Selected text:
○ ○ ○

2026: ‘Capital Market success in 2026 will not be about holding good cards, but of playing a poor hand well’ (with apologies to Robert Louis Stevenson)
January 22, 2026
Robert Louis Stevenson said that “Life is not a matter of holding good cards, but of playing a poor hand well.” If we apply his maxim to global capital markets in 2026, the cards before us look far from ideal. There remain significant risks linked to persistent inflation, central bank rate cuts and ongoing geopolitical tensions. Yet, as seasoned players, skillful play can turn even a weak hand into a winning one.
At first glance, the UK card is particularly poor. The private sector jobs market is in recession, with employment numbers falling at the fastest annual rate since the pandemic. Redundancies have surged to 5.3 per 1.000 employees in the three months to end October 2025—the highest since February 2021. Total pay growth stands at 4.7% driven by a 7.6% rise in public sector salaries, masking much weaker private sector wage growth. The Bank of England has reduced interest rates given lower expectations for inflation, but this is due to a demand slump. UK company boards are therefore cost cutting rather than investing. We have seen a wave of all cash takeovers of UK quoted companies by private equity and trade buyers at substantial premiums to their stock market valuations. And there has been a tentative sign that IPOs might be returning with Shawbrook listing at a market cap of £1.92 billion and then trading at a premium.
What about the rest of Europe? France’s debt is nearing 120% of GDP. In Italy, growth remainssluggish, with similarly high debt. Only Germany is in a better position with debt to GDP well below those of other countries. However, the encouraging news is that growth forecasts are being revised upwards, supported by greater private sector investment and more resilient exports.

○ ○ ○

Required action A: In the 2026 market outlook, what level is France's debt said to be nearing?
Required action B: From the 2026 market outlook, write out the part that opens with the words containing "January 22, 2026" and closes with "a winning one.".

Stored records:
○ ○ ○

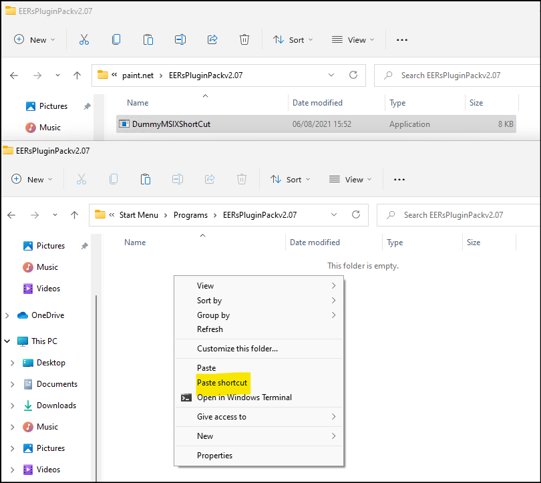Click the Delete trash icon in top window
This screenshot has width=541, height=483.
(x=244, y=39)
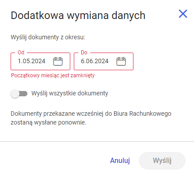Viewport: 194px width, 178px height.
Task: Click the Dokumenty przekazane wcześniej info line
Action: tap(91, 114)
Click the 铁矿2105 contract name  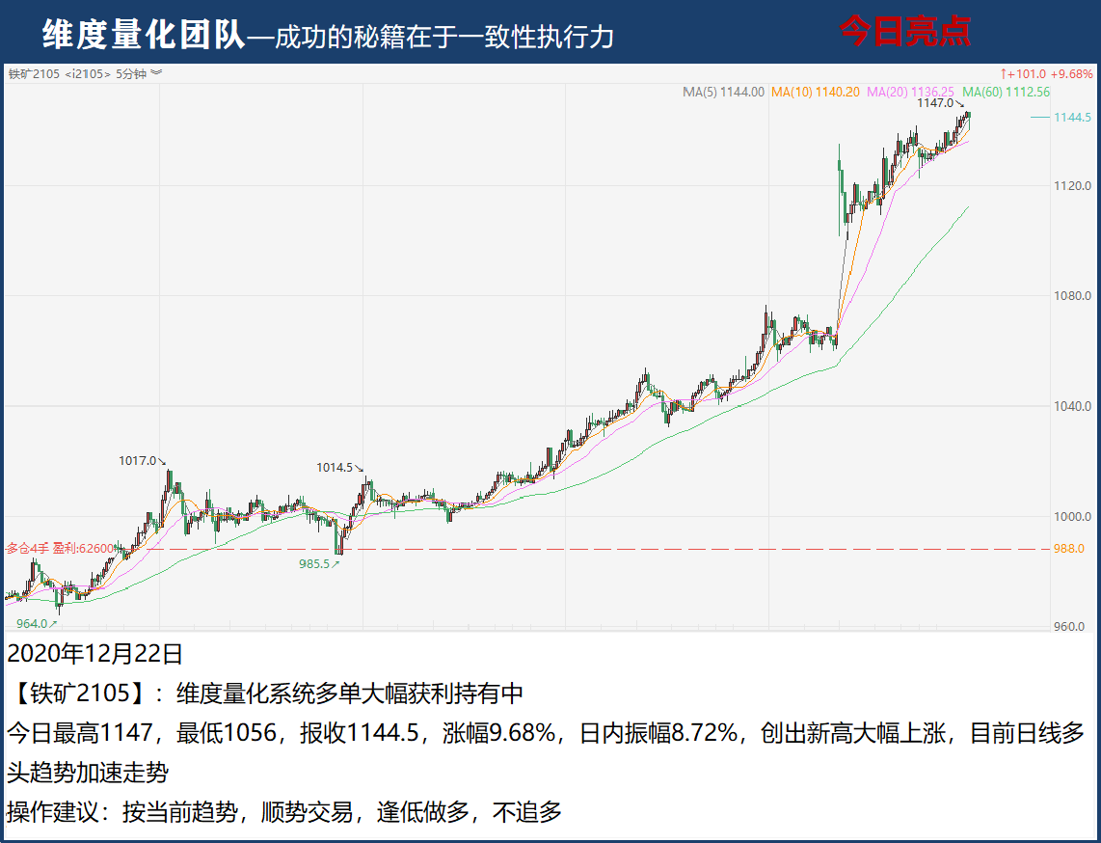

○ ○ ○

Answer space A: 120% of GDP.

Answer space B:
January 22, 2026
Robert Louis Stevenson said that “Life is not a matter of holding good cards, but of playing a poor hand well.” If we apply his maxim to global capital markets in 2026, the cards before us look far from ideal. There remain significant risks linked to persistent inflation, central bank rate cuts and ongoing geopolitical tensions. Yet, as seasoned players, skillful play can turn even a weak hand into a winning one.